CHALLENGE = Write out every line of the entries below word for word, leaving out the pictures.

LISTING =

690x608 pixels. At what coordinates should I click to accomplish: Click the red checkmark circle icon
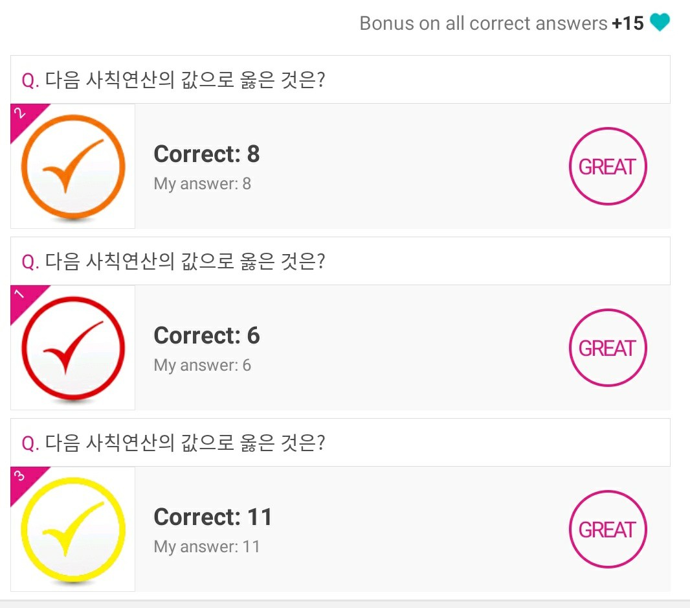[x=73, y=349]
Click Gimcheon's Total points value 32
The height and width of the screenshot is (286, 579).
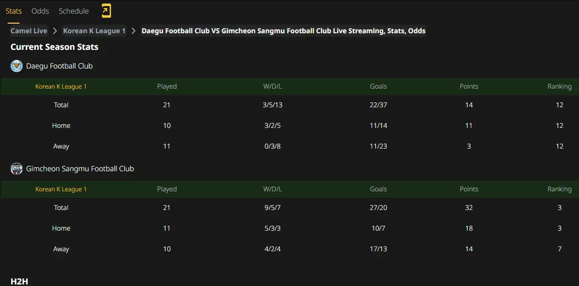tap(469, 207)
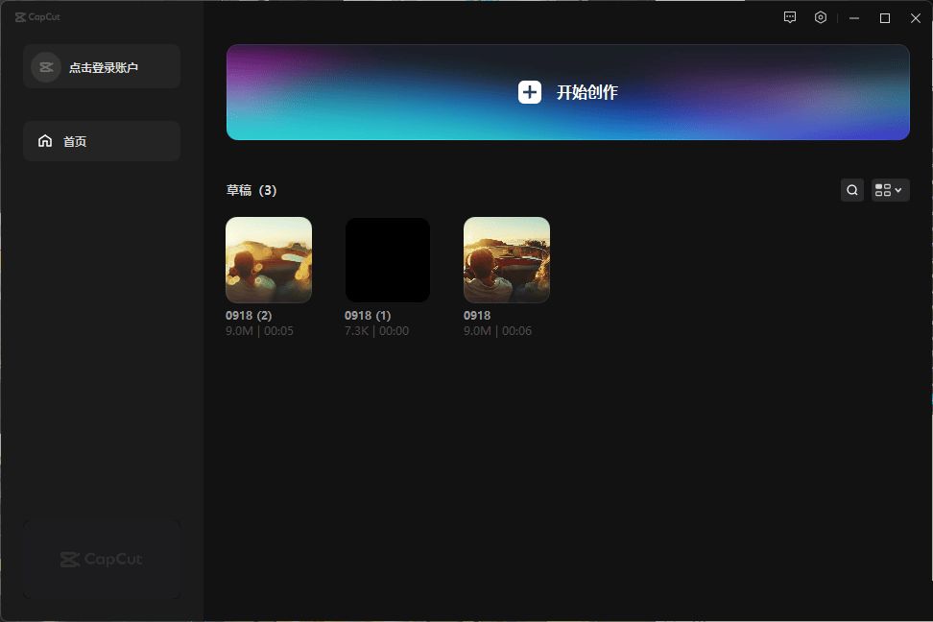Open the black 0918 (1) draft thumbnail
This screenshot has width=933, height=622.
point(388,260)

REPLY =
690x608 pixels. At what coordinates should I click to accomplish: Click the red checkmark circle icon
[x=73, y=349]
Click Gimcheon's Total points value 32
The height and width of the screenshot is (286, 579).
tap(469, 207)
Open the black 0918 (1) draft thumbnail
This screenshot has width=933, height=622.
point(388,260)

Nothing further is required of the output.